-- WHAT YOU SHOULD DO --
An exact copy of the entries below is needed, with every picture left out.

-- PROVIDED INFORMATION --
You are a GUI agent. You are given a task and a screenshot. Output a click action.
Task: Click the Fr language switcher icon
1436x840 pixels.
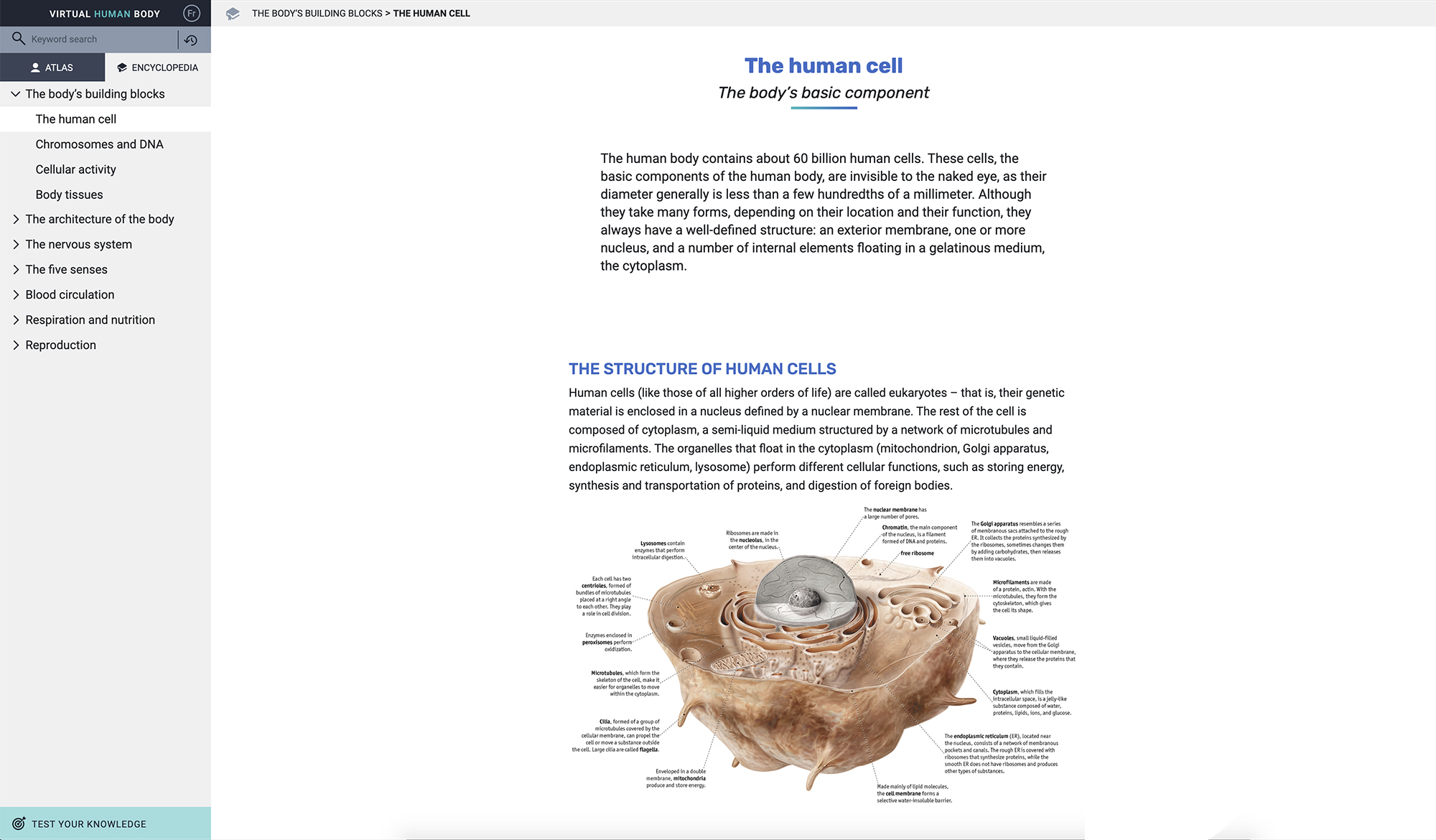[x=190, y=12]
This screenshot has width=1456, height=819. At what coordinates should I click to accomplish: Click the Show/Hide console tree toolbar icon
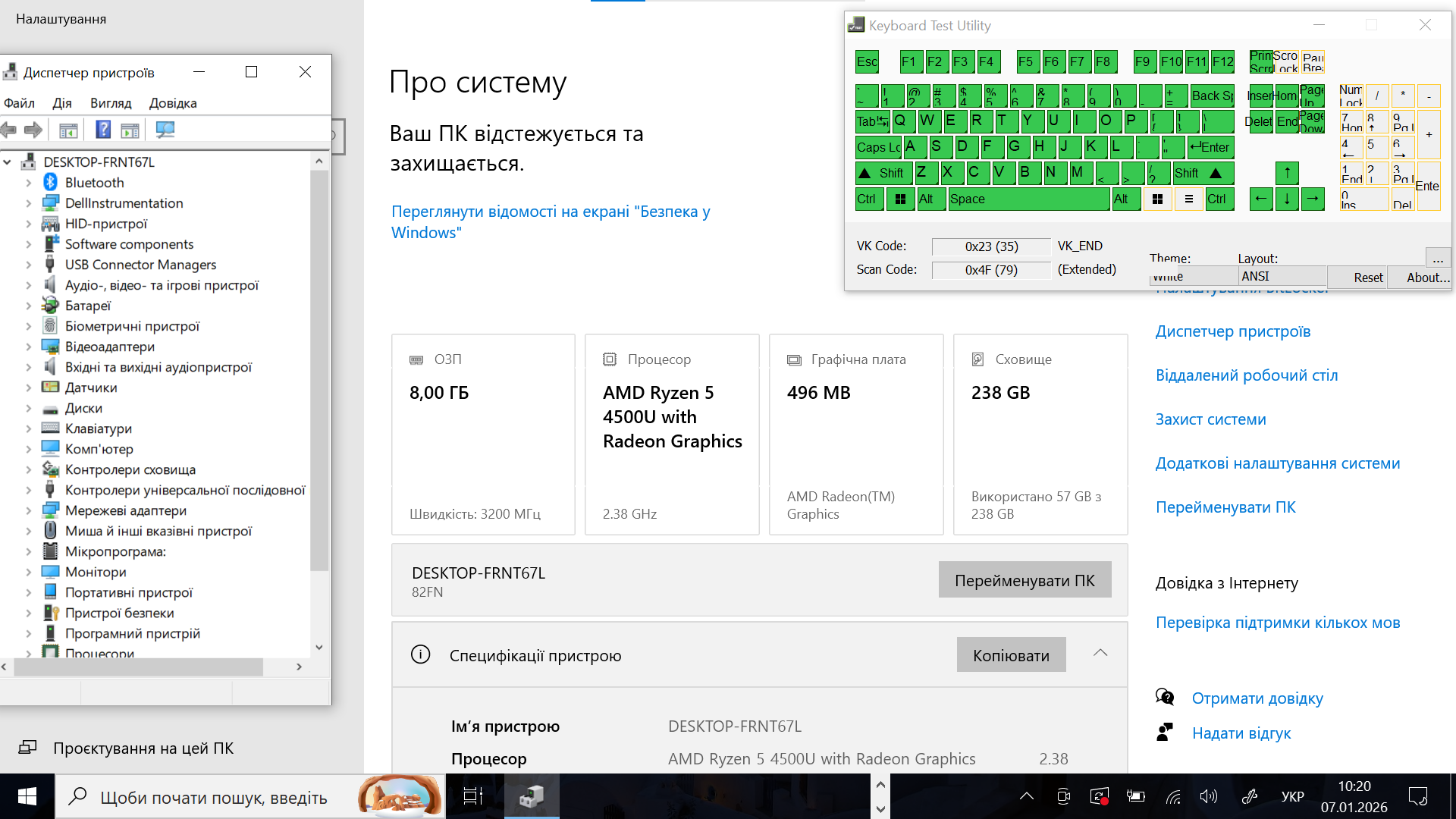pos(68,130)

-- TASK RESPONSE --
You are a GUI agent. You are given a task and a screenshot. Output a click action.
Task: Click the Fr language switcher icon
1436x840 pixels.
[x=190, y=12]
This screenshot has width=1456, height=819. At what coordinates should I click to accomplish: Click the Show/Hide console tree toolbar icon
pos(68,130)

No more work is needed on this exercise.